Trecho:
O ser humano conviveu com os Deuses na Era de Ouro. Todas as necessidades eram supridas, mas não havia desafio, aprendizado, crescimento. Então escolhemos e pedimos aos Deuses que nos dessem um lugar, um local, um palco, onde poderíamos encenar isso que chamamos de vida.
Deliberadamente, pela vontade, a humanidade se privou da beatitude e benção eterna, vestiu uma pele e entrou em um mundo material onde as necessidades devem ser supridas pelo nosso esforço. Por causa dessa nova natureza, sofremos, sentimos dor, adoecemos e, quando o vaso quebra, nossa alma retorna à sua origem.
Inconstantes, inseguros, imaturos e descontentes que somos, temos procurado resgatar nossa essência original, tentando nos religar ao divino. Inventamos as crenças, as religiões, as espiritualidades e inúmeros caminhos que nos façam voltar para casa. Enquanto a busca era pessoal e individual, estava tudo bem. Mas o ser humano inventou a sistematização, a institucionalização, a organização dessas crenças, religiões e espiritualidades.

Material de estudo:
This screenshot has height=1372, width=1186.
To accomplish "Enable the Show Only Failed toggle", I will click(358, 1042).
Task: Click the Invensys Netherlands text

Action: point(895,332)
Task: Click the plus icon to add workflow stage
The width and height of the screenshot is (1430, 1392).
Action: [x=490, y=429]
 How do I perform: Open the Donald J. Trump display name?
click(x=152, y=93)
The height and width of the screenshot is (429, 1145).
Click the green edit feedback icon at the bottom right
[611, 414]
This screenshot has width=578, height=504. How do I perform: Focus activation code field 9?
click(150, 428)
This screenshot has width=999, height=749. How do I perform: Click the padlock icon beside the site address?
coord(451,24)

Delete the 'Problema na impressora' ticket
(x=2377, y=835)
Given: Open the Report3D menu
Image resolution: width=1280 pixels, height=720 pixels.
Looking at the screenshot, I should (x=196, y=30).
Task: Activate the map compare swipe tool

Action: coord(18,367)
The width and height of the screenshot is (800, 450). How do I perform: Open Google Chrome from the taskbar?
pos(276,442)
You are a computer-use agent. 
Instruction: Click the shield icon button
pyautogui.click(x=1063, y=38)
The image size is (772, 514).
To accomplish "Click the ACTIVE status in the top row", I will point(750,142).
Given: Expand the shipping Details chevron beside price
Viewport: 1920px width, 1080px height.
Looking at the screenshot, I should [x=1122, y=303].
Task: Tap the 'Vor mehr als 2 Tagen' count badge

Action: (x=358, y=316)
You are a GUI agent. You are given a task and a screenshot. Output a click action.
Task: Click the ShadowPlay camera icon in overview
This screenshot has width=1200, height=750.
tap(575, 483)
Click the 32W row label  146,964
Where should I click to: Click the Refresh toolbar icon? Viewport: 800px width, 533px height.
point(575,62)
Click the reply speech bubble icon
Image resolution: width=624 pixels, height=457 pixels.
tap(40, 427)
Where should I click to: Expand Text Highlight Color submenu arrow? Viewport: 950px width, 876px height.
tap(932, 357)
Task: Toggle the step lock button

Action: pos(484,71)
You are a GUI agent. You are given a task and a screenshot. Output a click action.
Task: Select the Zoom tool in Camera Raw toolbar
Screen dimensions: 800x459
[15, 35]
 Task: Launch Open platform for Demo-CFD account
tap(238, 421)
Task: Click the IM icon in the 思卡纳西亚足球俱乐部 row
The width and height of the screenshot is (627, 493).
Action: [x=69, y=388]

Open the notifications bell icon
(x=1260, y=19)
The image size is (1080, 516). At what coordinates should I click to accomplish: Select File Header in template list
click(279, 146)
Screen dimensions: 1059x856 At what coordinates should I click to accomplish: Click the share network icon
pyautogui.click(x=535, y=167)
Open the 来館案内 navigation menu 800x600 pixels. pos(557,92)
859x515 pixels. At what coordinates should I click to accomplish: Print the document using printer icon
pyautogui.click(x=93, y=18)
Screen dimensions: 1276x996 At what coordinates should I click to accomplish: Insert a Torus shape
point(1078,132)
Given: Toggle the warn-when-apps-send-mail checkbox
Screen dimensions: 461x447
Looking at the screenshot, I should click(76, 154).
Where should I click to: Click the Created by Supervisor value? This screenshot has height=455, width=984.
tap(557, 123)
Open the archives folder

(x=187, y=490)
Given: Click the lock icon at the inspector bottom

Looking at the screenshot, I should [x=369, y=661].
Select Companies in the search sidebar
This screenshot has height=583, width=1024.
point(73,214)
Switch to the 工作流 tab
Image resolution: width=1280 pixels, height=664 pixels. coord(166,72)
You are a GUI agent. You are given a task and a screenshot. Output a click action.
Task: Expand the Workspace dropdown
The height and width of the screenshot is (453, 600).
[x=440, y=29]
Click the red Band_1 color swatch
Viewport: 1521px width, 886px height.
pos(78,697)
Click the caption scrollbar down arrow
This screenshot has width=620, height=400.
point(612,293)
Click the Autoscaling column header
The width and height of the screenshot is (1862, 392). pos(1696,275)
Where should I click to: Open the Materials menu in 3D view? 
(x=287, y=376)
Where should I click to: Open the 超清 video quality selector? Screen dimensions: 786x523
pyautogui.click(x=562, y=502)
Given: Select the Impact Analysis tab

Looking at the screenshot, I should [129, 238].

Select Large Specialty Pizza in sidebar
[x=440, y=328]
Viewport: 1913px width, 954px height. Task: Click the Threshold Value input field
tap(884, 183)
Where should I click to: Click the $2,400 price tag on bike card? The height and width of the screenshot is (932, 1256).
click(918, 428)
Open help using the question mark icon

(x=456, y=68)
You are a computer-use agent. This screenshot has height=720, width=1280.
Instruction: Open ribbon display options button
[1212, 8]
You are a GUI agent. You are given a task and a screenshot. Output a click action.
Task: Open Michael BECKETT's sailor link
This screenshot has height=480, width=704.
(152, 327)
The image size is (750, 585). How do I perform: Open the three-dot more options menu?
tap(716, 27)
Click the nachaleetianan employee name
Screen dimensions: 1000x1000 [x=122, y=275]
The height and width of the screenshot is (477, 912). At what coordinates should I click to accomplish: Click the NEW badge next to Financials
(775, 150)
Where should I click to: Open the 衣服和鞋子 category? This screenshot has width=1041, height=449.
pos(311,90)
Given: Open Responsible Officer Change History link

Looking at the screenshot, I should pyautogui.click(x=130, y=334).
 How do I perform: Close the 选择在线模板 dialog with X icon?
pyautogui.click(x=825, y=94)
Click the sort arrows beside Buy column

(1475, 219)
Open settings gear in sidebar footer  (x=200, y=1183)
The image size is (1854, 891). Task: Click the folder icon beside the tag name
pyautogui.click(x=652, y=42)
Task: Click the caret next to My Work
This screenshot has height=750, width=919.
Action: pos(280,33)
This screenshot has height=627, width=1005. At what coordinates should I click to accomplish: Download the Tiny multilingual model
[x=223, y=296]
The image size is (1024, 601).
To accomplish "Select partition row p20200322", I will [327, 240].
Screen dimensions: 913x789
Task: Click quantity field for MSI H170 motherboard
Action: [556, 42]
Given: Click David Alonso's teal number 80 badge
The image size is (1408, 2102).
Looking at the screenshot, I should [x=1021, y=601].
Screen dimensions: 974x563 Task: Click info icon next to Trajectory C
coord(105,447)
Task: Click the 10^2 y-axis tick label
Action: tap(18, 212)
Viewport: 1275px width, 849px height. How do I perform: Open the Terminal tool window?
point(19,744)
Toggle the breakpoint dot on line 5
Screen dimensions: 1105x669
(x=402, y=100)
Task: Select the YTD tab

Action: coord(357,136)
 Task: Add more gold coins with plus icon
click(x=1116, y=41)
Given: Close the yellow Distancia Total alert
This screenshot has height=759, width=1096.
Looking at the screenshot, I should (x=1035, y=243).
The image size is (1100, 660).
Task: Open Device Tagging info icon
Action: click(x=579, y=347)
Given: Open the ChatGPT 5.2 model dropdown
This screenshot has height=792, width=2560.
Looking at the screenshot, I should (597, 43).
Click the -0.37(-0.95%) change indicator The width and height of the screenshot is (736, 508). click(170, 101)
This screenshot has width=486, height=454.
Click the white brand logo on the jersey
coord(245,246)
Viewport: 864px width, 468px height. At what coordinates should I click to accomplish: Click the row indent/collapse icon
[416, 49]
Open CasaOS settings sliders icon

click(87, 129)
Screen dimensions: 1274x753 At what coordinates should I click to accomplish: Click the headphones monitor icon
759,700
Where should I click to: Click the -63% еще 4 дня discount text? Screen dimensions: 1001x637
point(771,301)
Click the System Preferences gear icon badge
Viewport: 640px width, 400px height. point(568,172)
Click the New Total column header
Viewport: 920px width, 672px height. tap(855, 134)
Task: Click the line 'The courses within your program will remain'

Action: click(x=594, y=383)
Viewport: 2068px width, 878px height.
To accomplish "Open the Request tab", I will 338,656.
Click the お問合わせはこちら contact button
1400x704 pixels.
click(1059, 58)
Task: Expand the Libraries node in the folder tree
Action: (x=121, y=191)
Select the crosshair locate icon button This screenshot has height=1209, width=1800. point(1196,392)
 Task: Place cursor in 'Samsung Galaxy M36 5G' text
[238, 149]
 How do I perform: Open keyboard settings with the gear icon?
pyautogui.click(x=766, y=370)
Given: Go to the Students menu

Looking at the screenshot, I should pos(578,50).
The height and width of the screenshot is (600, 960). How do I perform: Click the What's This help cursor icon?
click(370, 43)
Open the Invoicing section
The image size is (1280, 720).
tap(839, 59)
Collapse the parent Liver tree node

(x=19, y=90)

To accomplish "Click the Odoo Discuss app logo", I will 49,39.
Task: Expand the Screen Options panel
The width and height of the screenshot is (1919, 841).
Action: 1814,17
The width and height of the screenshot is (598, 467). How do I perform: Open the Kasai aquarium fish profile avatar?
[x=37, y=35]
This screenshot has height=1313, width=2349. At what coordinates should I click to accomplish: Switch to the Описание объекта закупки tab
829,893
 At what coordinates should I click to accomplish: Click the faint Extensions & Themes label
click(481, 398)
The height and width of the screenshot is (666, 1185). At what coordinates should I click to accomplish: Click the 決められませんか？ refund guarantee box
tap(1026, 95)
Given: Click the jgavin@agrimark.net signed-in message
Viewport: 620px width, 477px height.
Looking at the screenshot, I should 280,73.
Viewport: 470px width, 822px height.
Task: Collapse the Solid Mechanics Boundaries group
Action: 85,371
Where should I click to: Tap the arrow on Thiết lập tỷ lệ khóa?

Tarefas:
- 1) Responda, com base no trecho sobre a Era de Ouro:
(a) O que não havia na Era de Ouro, embora todas as necessidades fossem supridas?
(b) Para onde retorna a alma quando o vaso quebra?
(c) O que o ser humano inventou em relação às crenças, religiões e espiritualidades?
- 2) Retome o texto sobre a Era de Ouro e a busca pelo divino, continuando-o a partir da última frase.
As linhas não são necessárias para estas tarefas.

Respostas:
- 1)
(a) Não havia desafio, aprendizado nem crescimento.
(b) A alma retorna à sua origem.
(c) Inventou a sistematização, a institucionalização e a organização delas.

- 2)
Uma das razões que procuramos uma crença, uma religião, uma espiritualidade, é para dar sentido às nossas vidas. Encontramos modelos e os imitamos na esperança de que suas vidas vão ser bons exemplos para nós. O problema é que esperamos exemplos sobre-humanos. Acreditamos que as pessoas que têm sabedoria espiritual de alguma forma transcendem as limitações da humanidade, e tornam-se melhores do que os seres humanos podem realmente ser. Esta é uma ilusão insalubre.
Da estruturação surgiu o sacerdócio e não demorou em surgirem sacerdotes que viam no oficio não o serviço aos Deuses, mas uma forma de conquistarem poder, influência e autoridade que normalmente ele não conseguiria em sua comunidade, tornando se um sacerdote doente.
Os sintomas da doença do sacerdote são a arrogância, a incapacidade de aceitar críticas, explosões emocionais, uma necessidade compulsiva de controle, um sentimento de abandono, a impaciência, um sentimento de não ser levado a sério ou de suas realizações serem desconsideradas e se torna frustrado quando as pessoas desobedecem ou ignoram seus pedidos ou instruções.
No alto do pedestal em que foi entronado e que ele se pôs, o sacerdote acredita que está acima da crítica, acima do questionamento, acima da mediocridade, acima do mundano, certo e confiante de que detém o monopólio e o privilégio da santidade. Do alto do seu pedestal denuncia, julga e executa suas sentenças. Por seu orgulho, um sacerdote exige humildade do crente e do neófito. Por seu ego, um sacerdote exige que o crente e o neófito seja um reflexo dos seus conceitos e modelos. Diante do crente e do neófito, exige atos dos quais ele não é exemplo.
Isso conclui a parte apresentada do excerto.